Across the records below, how many lines include the string "agent"? State the number and nothing more.

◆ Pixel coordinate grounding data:
######

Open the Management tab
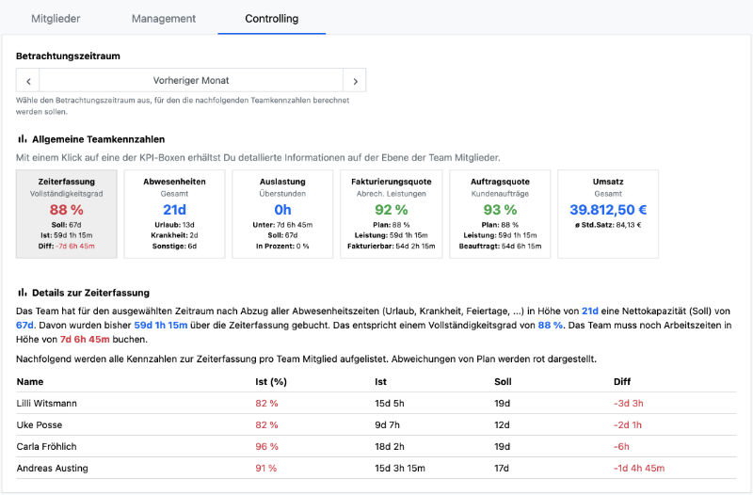Image resolution: width=753 pixels, height=495 pixels. click(x=164, y=18)
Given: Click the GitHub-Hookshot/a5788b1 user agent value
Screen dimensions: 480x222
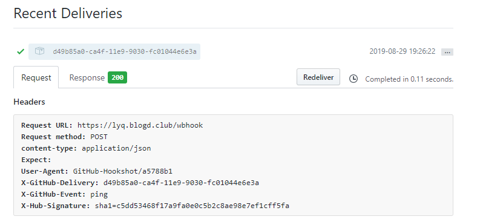Looking at the screenshot, I should (x=123, y=171).
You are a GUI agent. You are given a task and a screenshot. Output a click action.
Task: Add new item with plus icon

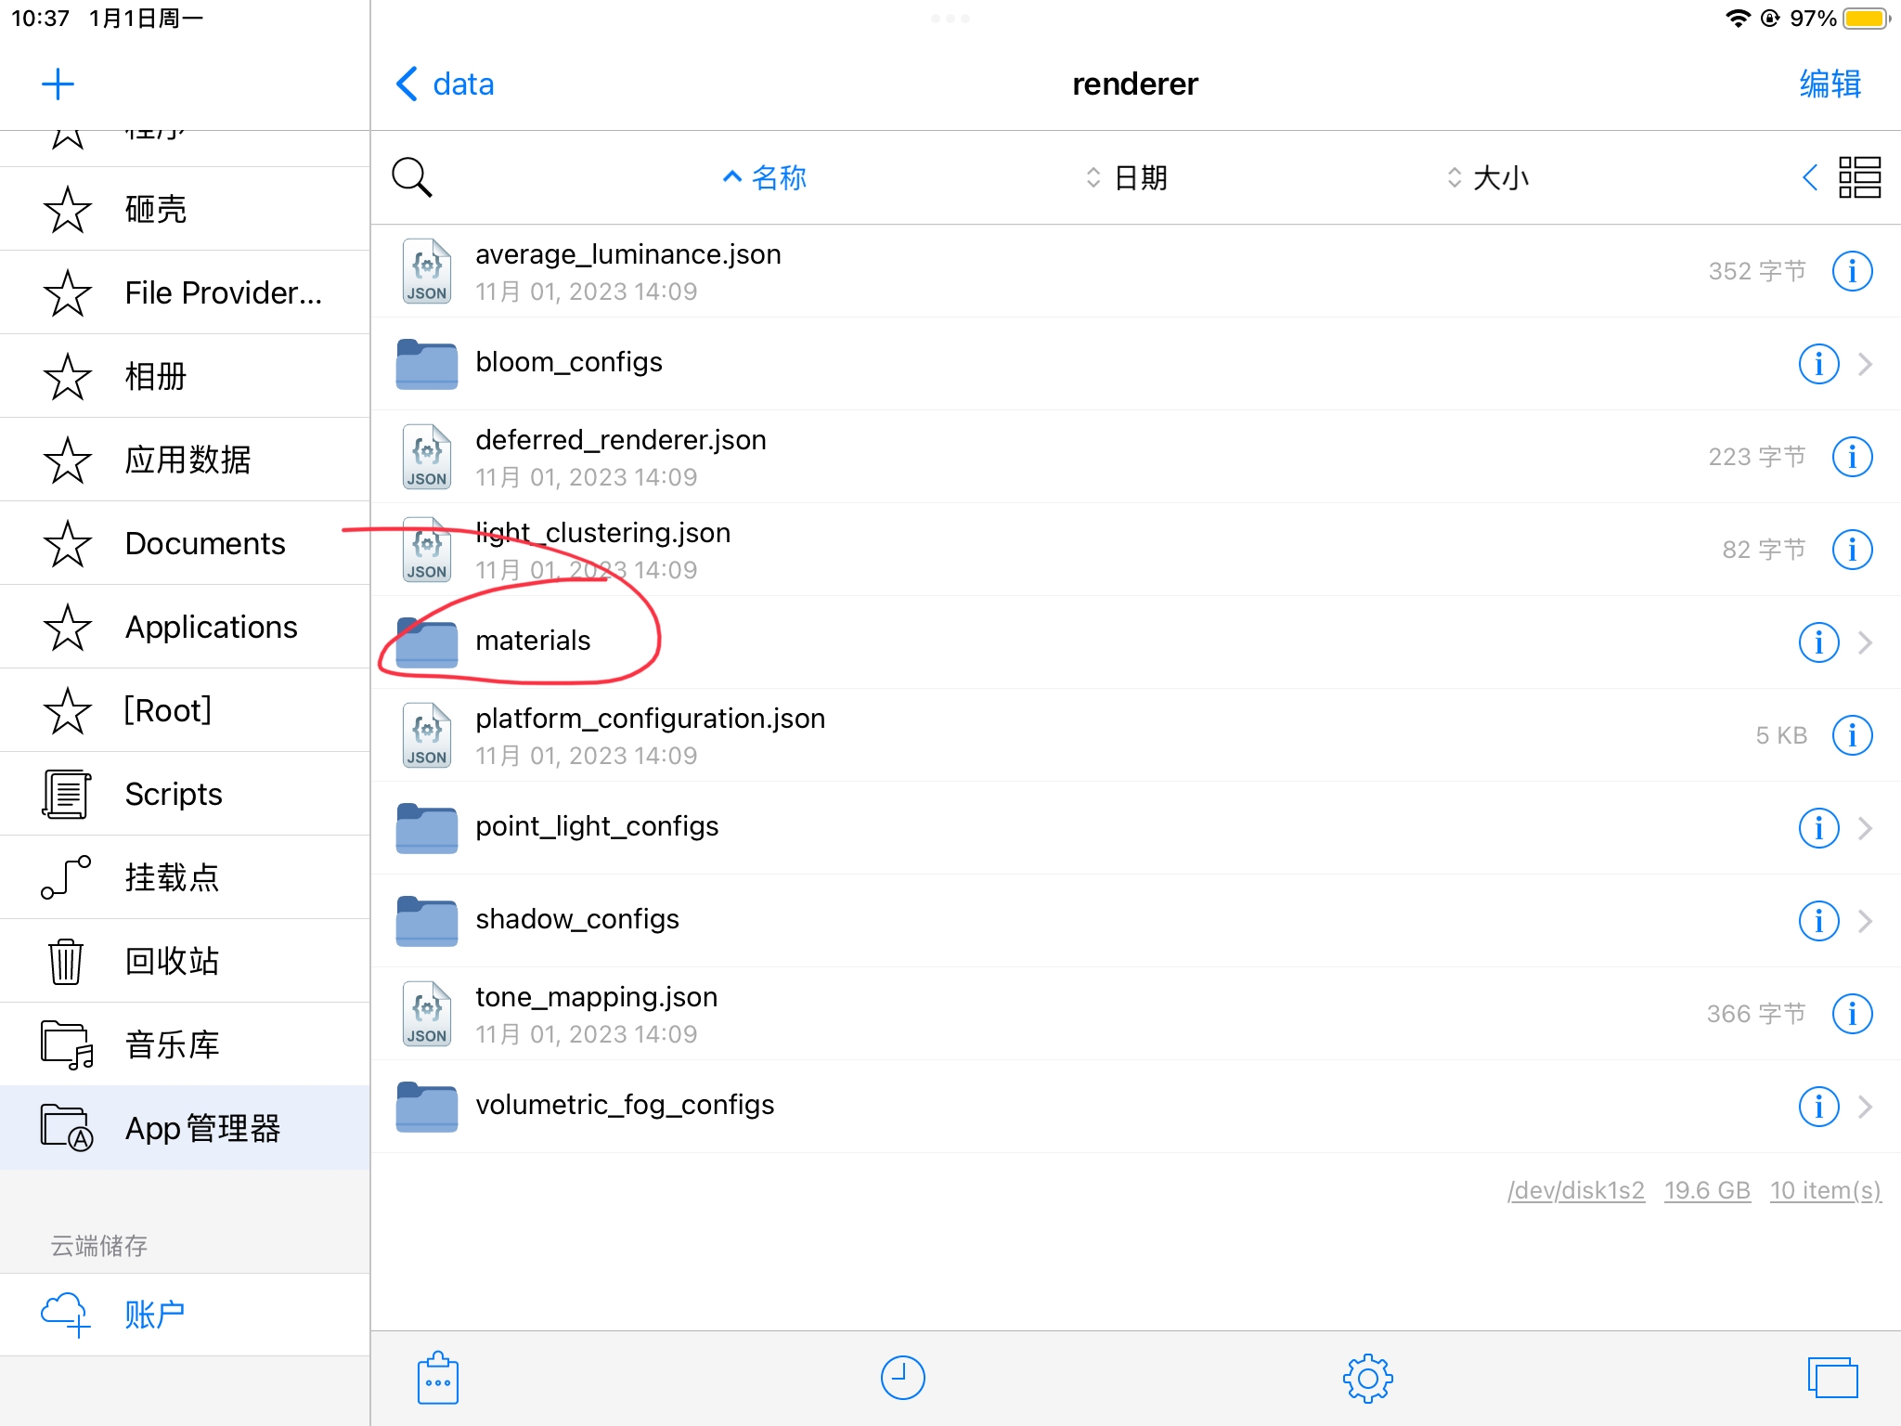[x=58, y=84]
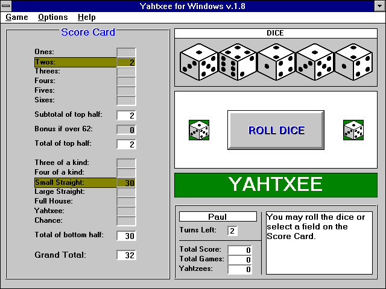The width and height of the screenshot is (386, 289).
Task: Select the Full House score box
Action: point(126,202)
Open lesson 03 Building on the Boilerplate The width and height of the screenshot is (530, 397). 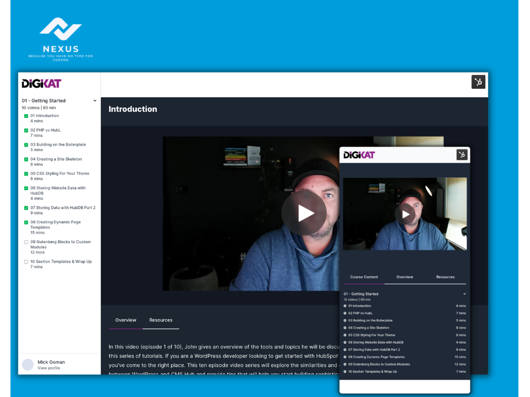(58, 144)
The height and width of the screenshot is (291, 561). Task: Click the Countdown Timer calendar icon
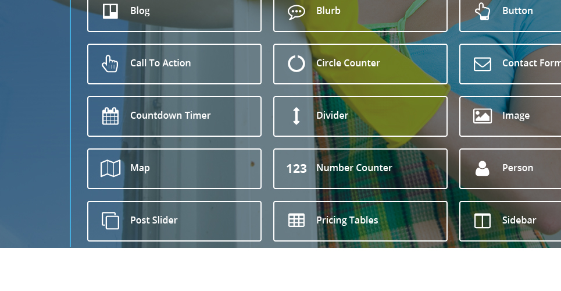coord(110,116)
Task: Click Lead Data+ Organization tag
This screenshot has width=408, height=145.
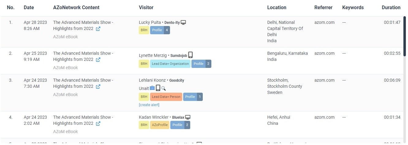Action: tap(170, 64)
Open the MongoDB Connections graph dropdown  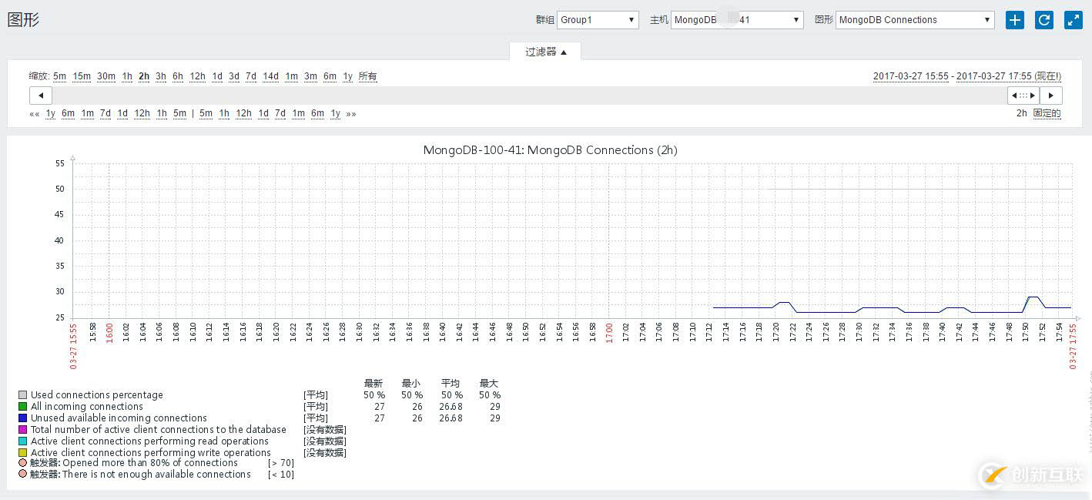pos(914,20)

######

◆ TASK SOLUTION: 2